Hasil penelitian menunjukkan bahwa ekspresi CD44+/CD24-pada sel punca kanker payudara yang diko-kultur dengan MEFs menggunakan media CM dan DMEM lebih tinggi dibandingkan dengan yang tidak diko-kultur dengan MEF menggunakan CM dan DMEM. Ekspresi gen SOX2 meningkat pada sel yang diko-kultur dengan MEF di CM dan sel yang diko-kultur dengan MEF dalam DMEM yaitu berturut-turut 83,28 dan 48,33 kali dari kontrol masing masing. Hasil penelitian menunjukan bahwa kondisi kultur terbaik untuk mempertahankan pluripotensi sel punca kanker payudara adalah ko-kultur dengan MEF menggunakan CM sebagai media.
In objective to understand the role and importance of breast cancer stem cells and the molecular and cellular events that occur during cancer development, it is essential to isolate and propagate breast cancer stem cells in long-term in vitro culture without loosing their pluripotency.
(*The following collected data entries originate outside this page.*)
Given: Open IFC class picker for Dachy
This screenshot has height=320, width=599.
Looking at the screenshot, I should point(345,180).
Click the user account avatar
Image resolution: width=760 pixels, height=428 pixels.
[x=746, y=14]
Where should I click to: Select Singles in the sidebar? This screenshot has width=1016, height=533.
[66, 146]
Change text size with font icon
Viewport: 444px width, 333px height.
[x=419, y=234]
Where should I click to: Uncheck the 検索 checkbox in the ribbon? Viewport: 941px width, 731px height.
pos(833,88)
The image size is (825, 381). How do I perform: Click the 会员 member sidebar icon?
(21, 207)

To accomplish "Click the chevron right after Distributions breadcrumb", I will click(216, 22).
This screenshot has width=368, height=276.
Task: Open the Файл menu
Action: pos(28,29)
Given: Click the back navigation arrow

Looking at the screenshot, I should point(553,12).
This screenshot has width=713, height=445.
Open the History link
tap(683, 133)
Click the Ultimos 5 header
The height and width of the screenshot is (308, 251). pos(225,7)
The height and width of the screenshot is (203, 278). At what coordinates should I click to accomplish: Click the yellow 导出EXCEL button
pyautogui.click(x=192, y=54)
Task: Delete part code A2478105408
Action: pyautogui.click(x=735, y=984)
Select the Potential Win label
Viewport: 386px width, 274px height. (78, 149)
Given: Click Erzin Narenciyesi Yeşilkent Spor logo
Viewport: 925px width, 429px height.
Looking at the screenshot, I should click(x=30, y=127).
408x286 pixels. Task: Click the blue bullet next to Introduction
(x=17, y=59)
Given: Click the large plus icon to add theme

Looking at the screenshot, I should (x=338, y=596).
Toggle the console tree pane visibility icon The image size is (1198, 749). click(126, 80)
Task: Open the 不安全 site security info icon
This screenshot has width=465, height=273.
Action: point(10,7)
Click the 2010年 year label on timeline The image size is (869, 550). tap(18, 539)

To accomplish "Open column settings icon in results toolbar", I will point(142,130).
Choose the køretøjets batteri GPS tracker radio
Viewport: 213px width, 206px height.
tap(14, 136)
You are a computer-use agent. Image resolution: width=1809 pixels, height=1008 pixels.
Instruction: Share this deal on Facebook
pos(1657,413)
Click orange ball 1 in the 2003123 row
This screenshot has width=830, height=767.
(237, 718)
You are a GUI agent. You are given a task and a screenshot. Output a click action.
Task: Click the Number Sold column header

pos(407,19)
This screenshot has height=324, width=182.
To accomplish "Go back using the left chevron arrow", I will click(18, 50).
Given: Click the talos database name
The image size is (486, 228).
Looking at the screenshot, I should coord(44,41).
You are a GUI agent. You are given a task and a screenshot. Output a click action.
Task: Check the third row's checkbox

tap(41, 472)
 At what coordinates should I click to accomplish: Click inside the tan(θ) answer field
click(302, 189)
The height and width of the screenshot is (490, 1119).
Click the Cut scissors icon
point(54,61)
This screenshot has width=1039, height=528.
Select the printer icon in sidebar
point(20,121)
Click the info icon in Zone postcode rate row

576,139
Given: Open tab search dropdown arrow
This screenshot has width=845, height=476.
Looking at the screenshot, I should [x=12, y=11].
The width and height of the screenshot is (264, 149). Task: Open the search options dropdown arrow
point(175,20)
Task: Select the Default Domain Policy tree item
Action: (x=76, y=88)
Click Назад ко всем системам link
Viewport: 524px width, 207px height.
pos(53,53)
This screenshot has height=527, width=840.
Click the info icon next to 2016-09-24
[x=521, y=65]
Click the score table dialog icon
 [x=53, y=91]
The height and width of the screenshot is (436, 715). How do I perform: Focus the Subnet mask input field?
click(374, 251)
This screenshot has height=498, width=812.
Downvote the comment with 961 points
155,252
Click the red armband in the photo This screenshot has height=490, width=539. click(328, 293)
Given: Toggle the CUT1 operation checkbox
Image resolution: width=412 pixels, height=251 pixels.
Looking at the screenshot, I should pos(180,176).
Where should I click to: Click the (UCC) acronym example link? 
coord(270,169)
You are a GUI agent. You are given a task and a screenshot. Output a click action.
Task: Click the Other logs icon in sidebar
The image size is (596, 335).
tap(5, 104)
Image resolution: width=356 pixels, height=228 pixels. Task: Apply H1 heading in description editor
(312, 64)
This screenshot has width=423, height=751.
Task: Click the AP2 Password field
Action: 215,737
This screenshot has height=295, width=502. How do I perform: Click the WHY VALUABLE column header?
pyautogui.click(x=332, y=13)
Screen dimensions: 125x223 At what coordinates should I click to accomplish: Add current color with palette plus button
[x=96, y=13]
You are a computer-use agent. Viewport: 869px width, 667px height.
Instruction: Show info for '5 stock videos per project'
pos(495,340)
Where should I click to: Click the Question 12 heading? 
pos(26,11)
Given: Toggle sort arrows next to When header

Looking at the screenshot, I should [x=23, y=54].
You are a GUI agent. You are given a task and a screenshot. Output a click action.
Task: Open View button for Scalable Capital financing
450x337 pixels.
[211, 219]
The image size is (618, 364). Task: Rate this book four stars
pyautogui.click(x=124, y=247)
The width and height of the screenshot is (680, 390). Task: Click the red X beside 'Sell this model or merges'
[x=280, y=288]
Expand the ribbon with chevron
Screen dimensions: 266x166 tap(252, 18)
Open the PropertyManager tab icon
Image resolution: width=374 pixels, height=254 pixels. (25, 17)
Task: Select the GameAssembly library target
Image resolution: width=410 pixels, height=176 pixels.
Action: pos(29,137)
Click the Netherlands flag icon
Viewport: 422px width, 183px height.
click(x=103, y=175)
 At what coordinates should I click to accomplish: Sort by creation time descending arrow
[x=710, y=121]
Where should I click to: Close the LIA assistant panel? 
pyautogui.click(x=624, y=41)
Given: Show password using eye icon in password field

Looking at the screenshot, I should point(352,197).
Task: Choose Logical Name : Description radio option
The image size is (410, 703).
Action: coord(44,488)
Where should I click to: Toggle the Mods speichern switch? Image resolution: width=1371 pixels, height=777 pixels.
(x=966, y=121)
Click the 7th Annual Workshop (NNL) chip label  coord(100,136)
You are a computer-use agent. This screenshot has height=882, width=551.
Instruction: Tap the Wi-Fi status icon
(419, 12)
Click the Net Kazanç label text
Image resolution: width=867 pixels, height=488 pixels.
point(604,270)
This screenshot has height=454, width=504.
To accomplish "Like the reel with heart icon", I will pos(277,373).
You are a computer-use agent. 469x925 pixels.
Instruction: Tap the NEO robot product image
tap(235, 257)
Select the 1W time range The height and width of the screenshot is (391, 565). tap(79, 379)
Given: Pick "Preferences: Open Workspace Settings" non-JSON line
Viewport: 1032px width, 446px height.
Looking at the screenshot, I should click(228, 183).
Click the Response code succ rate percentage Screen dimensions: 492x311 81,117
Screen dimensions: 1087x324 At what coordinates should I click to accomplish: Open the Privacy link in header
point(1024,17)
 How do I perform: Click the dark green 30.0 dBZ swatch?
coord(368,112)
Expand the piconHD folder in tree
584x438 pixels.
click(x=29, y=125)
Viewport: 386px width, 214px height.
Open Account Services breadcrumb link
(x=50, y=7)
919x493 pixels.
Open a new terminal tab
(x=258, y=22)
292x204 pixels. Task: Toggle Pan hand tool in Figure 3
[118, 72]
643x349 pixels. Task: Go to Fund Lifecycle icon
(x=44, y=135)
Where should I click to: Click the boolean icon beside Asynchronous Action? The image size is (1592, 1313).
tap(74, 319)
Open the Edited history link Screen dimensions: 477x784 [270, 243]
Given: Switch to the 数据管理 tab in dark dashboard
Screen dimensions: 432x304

This study aimed to find the best culture condition with co-cultured system to maintain the breast cancer stem cells pluripotency. The cell cultured on top of a feeder layer formed by mouse embryonic fibroblast (MEF). We observed the expression of breast stem cell markers CD44+/CD24-using spectrofluorometry and analyzed the expression of gene SOX2 using quantitative real-time polymerase chain reaction (qRT-PCR). Fluorescence spectroscopy results showed that CD44+/CD24-expression of cancer stem cells co-cultured in CM and DMEM high glucose with MEF is higher than one cultured in CM or in DMEM high glucose without MEF only. After being normalized by using house keeping gene, PUM1, SOX2 gene expression levels in cells cultured in CM and DMEM with MEF i.e 83,28 and 48,33 times higher, respectively, compared to their control. Result showed that the best condition to maintain pluripotency of breast cancer stem cells was to co-culture the cells with MEF using CM as medium.